Ah, I miss punched cards! They were the perfect size to fit into your breast pocket. One side was blank to write notes on; the other side had column numbers and digit numbers: columns 1-80, digits 0-9. They were free; came in boxes of 2,000 cards per box.
My first keyboard/monitor thingy was a graphics terminal connected to the Stanford Timesharing System about 1980. The boss had an Apple II in a back room.
Though I was primarily a SYSOP for our internal mini mainframe, I also coded for other sections. To do so we connected using dumb terminals via 300baud to a Boeing datacenter and paid for connection as well as processor time. While it was government work, Reagan was just starting to take money away from the agencies, so we were encouraged to compile and run as little as possible.
Meanwhile, by 1983 there were a couple of COBOL packages for the Atari 800, a machine I happened to have at home. So I'd code on that, allowing me to compile, link, and execute, all in real time!! Every bit of my submitted code was fully tested. The downside was that I had to print it out and then type it back into those fucking dumb terminals where the occasional typo might slip in.
Prior to that I had the misfortune of batch programming on punchcards, dropping off decks of cards to pick up a day or two later with greenbar printouts full of the most obnoxious fatal errors.
There was one extremely useful side benefit of punch cards: Chad. The chad was wonderful stuff. As a prank (won't say who did it) a container of chad was poured into a car's defroster vent. First cold day: Instant snow globe. And it was the gift that kept on giving as a few chad would came out for years later. Oh the memories....
I won't run down the whole story, but my last company had a completely horrible, 100% custom, python based build system for a very large product that contained hundreds of subparts. Despite that - or perhaps because of it - I was able to easily get all the active code running from an eclipse instance, meaning that testing a code change usually required no more than republishing to an eclipse tomcat instance. You could pull the previous day's changes from all the other devs and in about a minute or two, have some 200 components fully uptodate and deployed locally. All very nice.
Then some folks came in and mavenized the whole thing, completely ignoring the concept of even using eclipse. Now, your only real choice in getting things to work is to make your changes to your one component, build up the jar, war, or installer for it (depending on the complexity of your change), and then overwrite your installed instances. Then you can start everything up and attach a remote debugger, with all the limitations that provides.
Of course, that's only if you're touching a front-end component that doesn't get client-side customizations. If you made some changes in a shared library, you now have to recompile the whole project and frankly, it's easier to run the installer than try to make sure you get each dependent jar everywhere it's used in the system. The compile takes between 40 minutes to an hour with tests disabled. 3+ hours otherwise. You still are stuck with the remote debugger instead of a local tomcat instance because there's no maven plugin to produce an eclipse web faceted project with all the libraries and dependent projects properly crosslinked.
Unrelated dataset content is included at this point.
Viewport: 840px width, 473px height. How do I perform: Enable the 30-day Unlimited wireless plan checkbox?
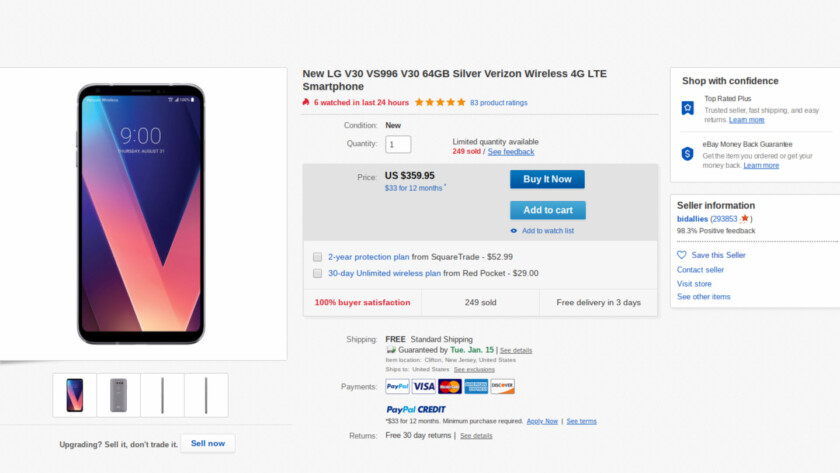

It's painful enough to try to set up the 30 plus dependencies and smattering of configuration settings required on one component, but then the next change comes through and I have to do it all over again - and that's only if the change introduces a dependency breaking change, or else I won't even know to update things in the first place.
I worked as a university key-punch operator as part of my work study in 1982 and the noise is ingrained into my soul.
I hate punch cards with a passion and I eneded up working with them until the end of the 80s (insurance industry).
>terminals and PCs w(h)ere common in 1983
No they weren't.
The IBM PC was introduced in 1981. You couldn't do much with it, certainly not much related to mainframe programming. They were very expensive for what they did. Minicomputers existed, but they also didn't cross over mainframe territory.
People with heavy data processing requirements were mostly using DOS/VSE on S/370 and 4300 mainframes. No timesharing in DOS. It was still extremely common in industry to have people sitting with coding forms that were then passed to data preparation teams for punching. I've sat with teams painstakingly writing DOS JCL onto coding sheets.
If you were a larger user that could justify the investment in MVS, you could potentially use the Time Sharing Option, an interactive environment with a reputation for being cumbersome and inefficient - you'd only extend the "luxury "of using it to a comparatively few select people.
Computer time was also extremely expensive. Cambridge University wrote their own version of timesharing (http://en.wikipedia.org/wiki/Phoenix_%28computer%29) for their (early) S/370 in order to support a larger number of users and time on it was still so restricted that usage was "priced" to reflect demand at different times of day and CS students would either have to work at 3am or make extensive use of cards or other offline data entry to get their projects completed within the allocated budget.
Whereas there were minicomputers and early personal computers around, they were scarcely to be seen in what was still the predominant environment of the computer industry - the (IBM) mainframe shop.
Actually, the British government tended to prefer homegrown procurement and more of its staff were likely to be working with George 3 (http://en.wikipedia.org/wiki/GEORGE_%28operating_system%29), which had a far better interactive environment than IBM offered.
Wow. You do know that terminals and PCs where common in 1983. Great way to make work. ...
Yeah, outside of government and corporate environments they were becoming common. I think the main point of this story is that in those environments, access to computers was still done via paper, with the DP department's priesthood the only only ones allowed to actually touch the computing equipment.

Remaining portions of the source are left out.